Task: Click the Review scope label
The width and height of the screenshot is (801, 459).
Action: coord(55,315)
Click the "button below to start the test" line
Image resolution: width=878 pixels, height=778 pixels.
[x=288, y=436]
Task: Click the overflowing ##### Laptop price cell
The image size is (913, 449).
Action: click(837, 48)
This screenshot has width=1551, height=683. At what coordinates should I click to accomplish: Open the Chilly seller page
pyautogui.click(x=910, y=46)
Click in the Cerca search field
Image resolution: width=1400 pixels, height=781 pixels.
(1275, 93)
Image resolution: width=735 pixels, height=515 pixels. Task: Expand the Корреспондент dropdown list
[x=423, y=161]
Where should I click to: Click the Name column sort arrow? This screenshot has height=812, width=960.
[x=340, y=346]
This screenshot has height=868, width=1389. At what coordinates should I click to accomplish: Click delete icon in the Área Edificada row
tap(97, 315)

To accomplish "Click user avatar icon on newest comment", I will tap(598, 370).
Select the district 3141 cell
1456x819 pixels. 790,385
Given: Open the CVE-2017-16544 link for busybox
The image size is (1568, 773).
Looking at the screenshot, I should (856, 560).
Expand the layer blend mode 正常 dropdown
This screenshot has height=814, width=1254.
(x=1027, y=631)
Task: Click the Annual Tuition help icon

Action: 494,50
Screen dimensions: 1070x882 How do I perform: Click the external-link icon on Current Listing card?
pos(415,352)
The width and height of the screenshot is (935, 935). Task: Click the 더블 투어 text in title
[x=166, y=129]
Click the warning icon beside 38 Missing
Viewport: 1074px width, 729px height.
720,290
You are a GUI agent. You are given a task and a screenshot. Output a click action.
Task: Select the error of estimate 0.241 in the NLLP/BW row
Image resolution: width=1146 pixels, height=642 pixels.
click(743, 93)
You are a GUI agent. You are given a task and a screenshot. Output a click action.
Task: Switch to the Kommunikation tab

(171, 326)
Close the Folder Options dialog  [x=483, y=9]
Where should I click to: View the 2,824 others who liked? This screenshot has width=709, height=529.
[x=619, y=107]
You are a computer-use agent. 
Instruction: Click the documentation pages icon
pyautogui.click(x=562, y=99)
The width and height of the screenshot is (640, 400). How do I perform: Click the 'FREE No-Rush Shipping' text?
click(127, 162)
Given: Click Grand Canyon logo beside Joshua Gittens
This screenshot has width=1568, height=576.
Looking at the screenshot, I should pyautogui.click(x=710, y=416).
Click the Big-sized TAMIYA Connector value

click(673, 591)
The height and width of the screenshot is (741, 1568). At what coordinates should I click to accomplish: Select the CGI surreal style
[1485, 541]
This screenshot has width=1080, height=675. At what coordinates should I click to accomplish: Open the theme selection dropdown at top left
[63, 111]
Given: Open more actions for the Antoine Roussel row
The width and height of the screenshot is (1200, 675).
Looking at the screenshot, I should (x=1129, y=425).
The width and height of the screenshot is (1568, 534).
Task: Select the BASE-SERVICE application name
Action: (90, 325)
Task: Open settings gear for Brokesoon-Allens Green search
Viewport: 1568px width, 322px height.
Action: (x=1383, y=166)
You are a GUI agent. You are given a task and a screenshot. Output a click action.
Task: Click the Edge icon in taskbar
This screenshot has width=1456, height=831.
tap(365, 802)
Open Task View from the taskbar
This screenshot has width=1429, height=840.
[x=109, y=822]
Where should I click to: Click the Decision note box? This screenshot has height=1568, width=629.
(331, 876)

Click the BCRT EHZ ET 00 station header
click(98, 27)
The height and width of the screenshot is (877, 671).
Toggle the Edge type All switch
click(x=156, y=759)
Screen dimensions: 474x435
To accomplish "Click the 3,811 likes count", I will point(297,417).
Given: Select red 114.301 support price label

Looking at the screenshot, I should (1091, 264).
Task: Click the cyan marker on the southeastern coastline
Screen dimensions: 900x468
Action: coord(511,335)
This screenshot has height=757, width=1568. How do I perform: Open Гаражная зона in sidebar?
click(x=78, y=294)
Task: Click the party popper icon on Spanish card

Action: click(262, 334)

——

What needs to be done: Please count the lines in the rows above that contain the word "label", and reply with only that number.

Response: 2